Задания и упражнения:
1: Пожалуйста, повторите без изменений строки записей: от строки с "is (1366, 677)." до строки с "Screen dimensions: 750x410 (29, 320)" включительно.
2: Напишите продолжение текста о цикле передач «1917 — век спустя», начав сразу после его последней строки.

Исходный текст:
========

Александр Генис: В эфире - новый выпуск нашего культурно-исторического цикла:

1917 - век спустя:

парадоксы и параллели

Фолкнер сказал: “Прошлое никогда не бывает мертвым. Оно даже не прошло”.

Взяв знаменитый афоризм в эпиграфы цикла, мы погружаемся в вечно живое время прошлого, добравшегося до нас в виде исторических событий, художественных течений, музыкальных направлений, судьбоносных книг и - важная часть каждой передачи - стихов, которые, пожалуй, лучше всего остального способны передать дух времени.

Вглядываясь в прошлое, мы ищем не эскапизма, позволяющего отдохнуть в давно прошедшим, а уроков, позволяющих лучше понять настоящее и заглянуть в будущее.

Традиционные вопросы, которые эти передачи задают прошлому, звучат так:

Что было?

Что стало?

Что могло бы быть?

(Музыка)

========

Предоставленные записи:
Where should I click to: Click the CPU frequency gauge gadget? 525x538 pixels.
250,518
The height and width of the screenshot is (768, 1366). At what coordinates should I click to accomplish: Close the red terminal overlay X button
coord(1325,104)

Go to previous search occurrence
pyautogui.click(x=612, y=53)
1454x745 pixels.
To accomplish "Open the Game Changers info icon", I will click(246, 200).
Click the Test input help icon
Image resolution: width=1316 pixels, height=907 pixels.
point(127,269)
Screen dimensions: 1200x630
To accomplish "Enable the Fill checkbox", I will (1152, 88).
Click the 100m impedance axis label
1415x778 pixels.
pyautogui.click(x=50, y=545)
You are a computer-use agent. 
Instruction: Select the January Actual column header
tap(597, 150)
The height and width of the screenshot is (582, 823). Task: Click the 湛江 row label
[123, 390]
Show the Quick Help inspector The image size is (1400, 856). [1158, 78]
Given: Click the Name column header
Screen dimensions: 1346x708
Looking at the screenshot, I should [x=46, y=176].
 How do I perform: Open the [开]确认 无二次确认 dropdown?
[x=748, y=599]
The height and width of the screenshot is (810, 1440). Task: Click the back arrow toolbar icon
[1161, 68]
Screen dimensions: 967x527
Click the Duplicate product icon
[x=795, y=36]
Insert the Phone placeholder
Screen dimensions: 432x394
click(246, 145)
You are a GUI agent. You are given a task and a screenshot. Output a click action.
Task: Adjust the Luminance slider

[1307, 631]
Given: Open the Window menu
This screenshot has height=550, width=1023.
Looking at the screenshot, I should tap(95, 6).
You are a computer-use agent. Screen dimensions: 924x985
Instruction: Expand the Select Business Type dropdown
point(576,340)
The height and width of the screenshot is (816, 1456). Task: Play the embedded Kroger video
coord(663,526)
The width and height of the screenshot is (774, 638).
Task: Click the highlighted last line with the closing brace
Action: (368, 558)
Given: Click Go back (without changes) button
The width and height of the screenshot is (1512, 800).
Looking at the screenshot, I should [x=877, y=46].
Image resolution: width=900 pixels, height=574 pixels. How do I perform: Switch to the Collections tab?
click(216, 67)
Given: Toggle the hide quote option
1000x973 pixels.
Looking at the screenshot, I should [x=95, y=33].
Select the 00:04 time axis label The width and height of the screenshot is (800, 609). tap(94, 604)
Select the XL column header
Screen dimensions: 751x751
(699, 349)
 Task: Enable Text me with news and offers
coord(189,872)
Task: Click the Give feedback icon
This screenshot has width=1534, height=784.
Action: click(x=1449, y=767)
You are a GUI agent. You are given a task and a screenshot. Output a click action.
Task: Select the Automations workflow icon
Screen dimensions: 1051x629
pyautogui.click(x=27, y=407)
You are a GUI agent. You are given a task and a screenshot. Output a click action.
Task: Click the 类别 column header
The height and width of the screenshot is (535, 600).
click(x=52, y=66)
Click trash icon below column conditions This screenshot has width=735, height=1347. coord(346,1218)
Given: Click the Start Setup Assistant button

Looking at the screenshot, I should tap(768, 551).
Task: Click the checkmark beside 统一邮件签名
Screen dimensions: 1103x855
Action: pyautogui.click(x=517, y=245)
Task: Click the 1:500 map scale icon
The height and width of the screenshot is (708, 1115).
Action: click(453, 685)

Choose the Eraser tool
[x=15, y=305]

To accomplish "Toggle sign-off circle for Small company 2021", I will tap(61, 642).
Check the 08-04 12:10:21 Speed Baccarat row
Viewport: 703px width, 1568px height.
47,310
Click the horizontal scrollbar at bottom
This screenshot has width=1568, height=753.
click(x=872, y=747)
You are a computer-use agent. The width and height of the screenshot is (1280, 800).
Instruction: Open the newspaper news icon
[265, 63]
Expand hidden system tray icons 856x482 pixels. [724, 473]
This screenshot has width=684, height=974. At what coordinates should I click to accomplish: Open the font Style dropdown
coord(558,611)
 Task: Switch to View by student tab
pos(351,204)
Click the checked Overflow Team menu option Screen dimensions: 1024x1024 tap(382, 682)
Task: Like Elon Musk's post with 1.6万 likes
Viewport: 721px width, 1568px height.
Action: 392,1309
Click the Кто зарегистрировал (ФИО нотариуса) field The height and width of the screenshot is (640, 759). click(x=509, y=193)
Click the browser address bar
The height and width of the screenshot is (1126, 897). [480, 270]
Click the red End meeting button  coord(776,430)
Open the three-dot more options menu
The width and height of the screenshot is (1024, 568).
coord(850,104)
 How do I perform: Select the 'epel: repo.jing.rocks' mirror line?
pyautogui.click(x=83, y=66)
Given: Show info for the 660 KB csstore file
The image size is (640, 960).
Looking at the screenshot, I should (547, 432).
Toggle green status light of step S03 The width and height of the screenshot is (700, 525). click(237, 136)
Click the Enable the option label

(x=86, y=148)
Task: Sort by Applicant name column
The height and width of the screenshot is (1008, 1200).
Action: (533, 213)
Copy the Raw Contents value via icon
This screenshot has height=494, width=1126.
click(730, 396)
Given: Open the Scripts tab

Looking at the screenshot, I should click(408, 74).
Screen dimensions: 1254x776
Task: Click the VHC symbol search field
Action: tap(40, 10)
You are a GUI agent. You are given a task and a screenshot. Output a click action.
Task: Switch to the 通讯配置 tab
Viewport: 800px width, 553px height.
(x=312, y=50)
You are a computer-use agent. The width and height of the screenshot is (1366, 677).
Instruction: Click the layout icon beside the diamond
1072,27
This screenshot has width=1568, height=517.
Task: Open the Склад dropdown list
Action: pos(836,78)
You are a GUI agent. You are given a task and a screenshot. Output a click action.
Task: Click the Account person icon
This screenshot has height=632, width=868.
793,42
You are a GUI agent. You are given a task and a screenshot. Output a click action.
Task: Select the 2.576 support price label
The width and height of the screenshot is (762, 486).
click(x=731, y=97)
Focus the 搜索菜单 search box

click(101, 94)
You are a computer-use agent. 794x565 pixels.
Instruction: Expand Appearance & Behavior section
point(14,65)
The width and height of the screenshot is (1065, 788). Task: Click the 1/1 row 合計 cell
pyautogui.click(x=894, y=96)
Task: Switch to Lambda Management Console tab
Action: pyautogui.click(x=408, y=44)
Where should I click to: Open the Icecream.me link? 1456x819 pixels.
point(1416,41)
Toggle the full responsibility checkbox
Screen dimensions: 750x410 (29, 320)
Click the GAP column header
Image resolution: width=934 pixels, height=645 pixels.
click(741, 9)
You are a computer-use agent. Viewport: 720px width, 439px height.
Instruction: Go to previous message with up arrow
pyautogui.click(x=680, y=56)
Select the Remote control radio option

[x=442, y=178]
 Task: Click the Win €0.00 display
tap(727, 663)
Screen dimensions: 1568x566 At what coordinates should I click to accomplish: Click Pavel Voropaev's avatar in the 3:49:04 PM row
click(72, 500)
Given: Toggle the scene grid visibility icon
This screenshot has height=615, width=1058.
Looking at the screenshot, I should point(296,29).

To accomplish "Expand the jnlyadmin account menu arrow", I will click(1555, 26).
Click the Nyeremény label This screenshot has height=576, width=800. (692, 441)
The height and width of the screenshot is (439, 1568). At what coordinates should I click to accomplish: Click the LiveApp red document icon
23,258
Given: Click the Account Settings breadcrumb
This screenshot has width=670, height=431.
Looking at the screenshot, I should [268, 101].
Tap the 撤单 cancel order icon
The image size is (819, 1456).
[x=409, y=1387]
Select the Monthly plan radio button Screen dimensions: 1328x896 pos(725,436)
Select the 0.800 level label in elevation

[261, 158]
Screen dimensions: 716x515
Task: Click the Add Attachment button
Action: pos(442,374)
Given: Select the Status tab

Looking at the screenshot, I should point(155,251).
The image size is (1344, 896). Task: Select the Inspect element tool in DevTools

========

Ответы к заданиям:
1:
You are a computer-use agent. The width and height of the screenshot is (1366, 677).
Instruction: Click the layout icon beside the diamond
1072,27
This screenshot has width=1568, height=517.
Task: Open the Склад dropdown list
Action: pos(836,78)
You are a GUI agent. You are given a task and a screenshot. Output a click action.
Task: Click the Account person icon
This screenshot has height=632, width=868.
793,42
You are a GUI agent. You are given a task and a screenshot. Output a click action.
Task: Select the 2.576 support price label
The width and height of the screenshot is (762, 486).
click(x=731, y=97)
Focus the 搜索菜单 search box

click(101, 94)
You are a computer-use agent. 794x565 pixels.
Instruction: Expand Appearance & Behavior section
point(14,65)
The width and height of the screenshot is (1065, 788). Task: Click the 1/1 row 合計 cell
pyautogui.click(x=894, y=96)
Task: Switch to Lambda Management Console tab
Action: pyautogui.click(x=408, y=44)
Where should I click to: Open the Icecream.me link? 1456x819 pixels.
point(1416,41)
Toggle the full responsibility checkbox
Screen dimensions: 750x410 (29, 320)

2:
Александр Генис: Сто лет назад в апреле 1917 года произошло судьбоносное событие, которое изменило историю человечества, историю Америки, историю Европы, историю России. И это событие не Октябрьская революция, а вступление Америки в Первую мировую войну.

6 апреля Конгресс принял решение объявить войну Германии. Это дата, которая в учебниках истории считается основополагающей для судьбы Соединенных Штатов Америки. Надо понимать, чем была Америка до Первой мировой войны. Это все еще окраина Европы, она не была в прямом смысле настоящей, большой, взрослой державой. К американцам относились все еще как к провинциалам. Именно в результате Первой мировой войны Америка стала сверхдержавой и вышла на мировую арену. Она ведь даже не готова была к войне. Америка располагала самой маленькой армией из 13 воюющих стран. Флот у нее был довольно значительный, но он был занят в Мексике - тогда боялись мексиканских беспорядков.

Америка очень неохотно вступала в эту войну. Вильсон, который в 1916 году стал президентом Америки, выиграл именно потому, что обещал удержать Америку от участия в войне. И тем не менее война была неизбежной.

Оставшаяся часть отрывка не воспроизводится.